___ Excerpt provided ___

Kevin Powell, 44, has been a reality television star on MTV, celebrated journalist with Vibe Magazine, public speaker and activist, and now he wants to add Congressman to his resume.  He is currently in a hotly contested political race running to represent his beloved Brooklyn, New York, in the  U.S. Congress.  Powell talked with us about his political aspirations, his life’s mission and the challenges that informed his insight on the African-American community.

What are the issues that most concern you? Why are you running?

I am running on 26 years of doing political and community work. That’s what I’m running on. I’ve [delivered] services to constituents for a long time without the title honestly and that comes from working the schools, having been an educator, working on after school programs for kids here in Brooklyn. I’ve been active around issues of affordable housing. I’ve been dealing with the issues of health and wellness. In urban city areas unfortunately we have high levels of HIV/AIDS, obesity and the list goes on and on and on.

We work with a lot of people looking for jobs, job training, and people who have been in prison. We have a full campaign platform on our website KevinPowell.net that covers everything from the environment to education, jobs, job training, the economy, and how we can get out of these wars in Afghanistan and Iraq on a real basic level –  it’s not just about legislation because we know that’s a glacier process at best. If you have a staff and office space and access to resources there are basic things you can have on a community level. There are folks in our community that don’t even know where to go for basic health services. That should be a function of a public servant to be a resource and bridge to information.

___

| Job |
Answer these questions using the Kevin Powell interview above:
1. What age does the introduction give for Kevin Powell?
2. How many years of political and community work does Powell say he is running on?
3. On what website does he say his full campaign platform appears?

___ Entries ___

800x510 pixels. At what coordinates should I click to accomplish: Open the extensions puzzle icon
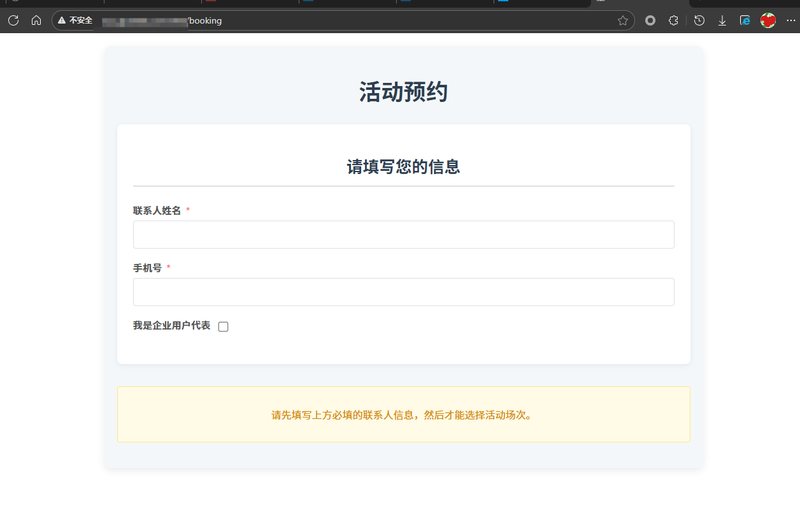coord(674,20)
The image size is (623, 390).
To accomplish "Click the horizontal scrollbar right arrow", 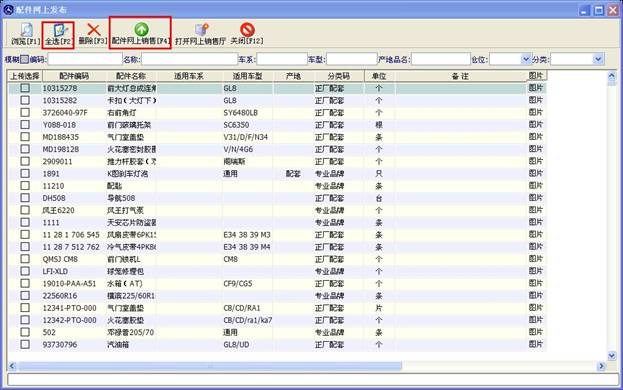I will tap(601, 366).
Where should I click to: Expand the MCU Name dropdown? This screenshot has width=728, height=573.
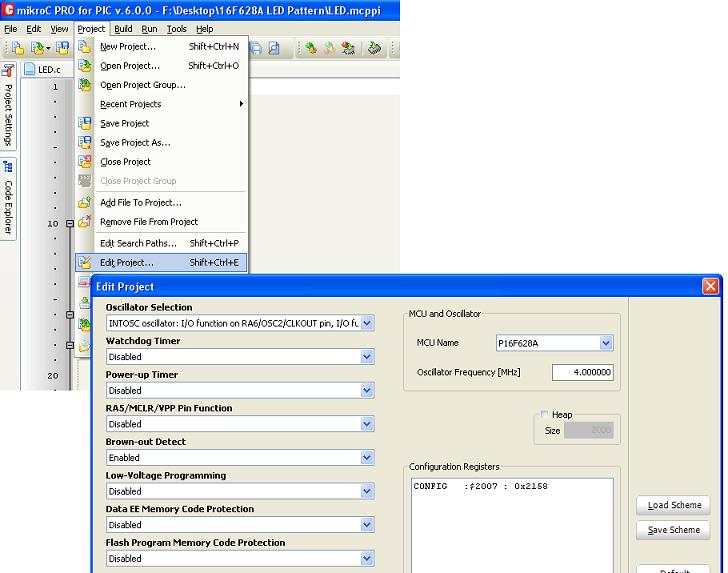pos(606,343)

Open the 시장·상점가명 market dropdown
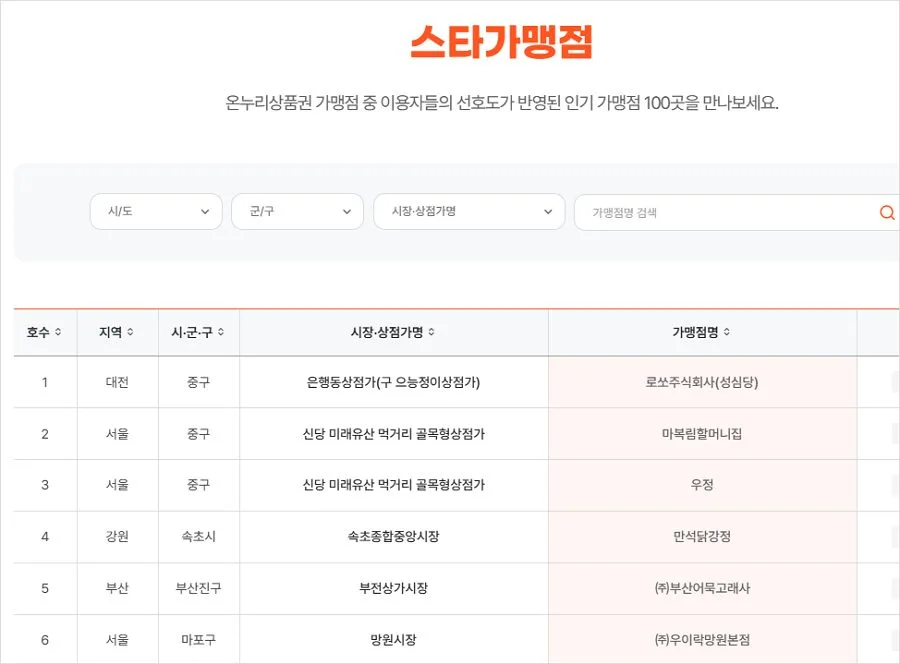468,211
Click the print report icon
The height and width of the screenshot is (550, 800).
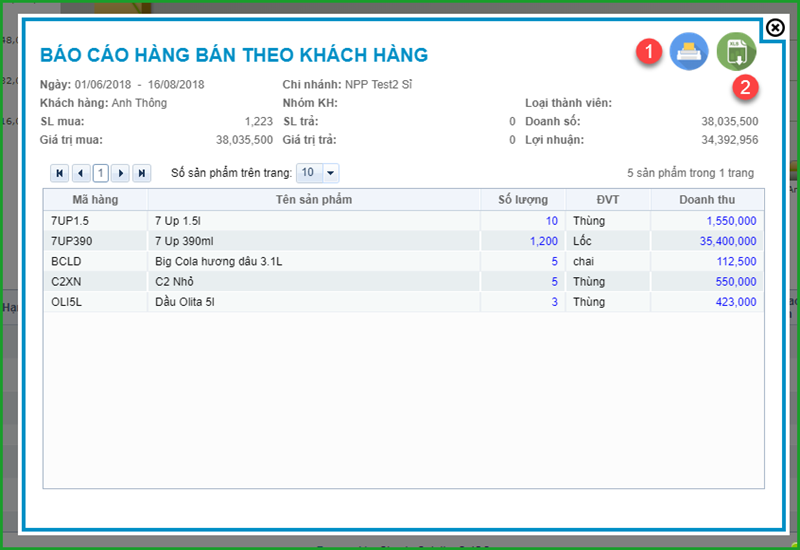(689, 51)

___

| Response below |
1. 44
2. 26 years
3. KevinPowell.net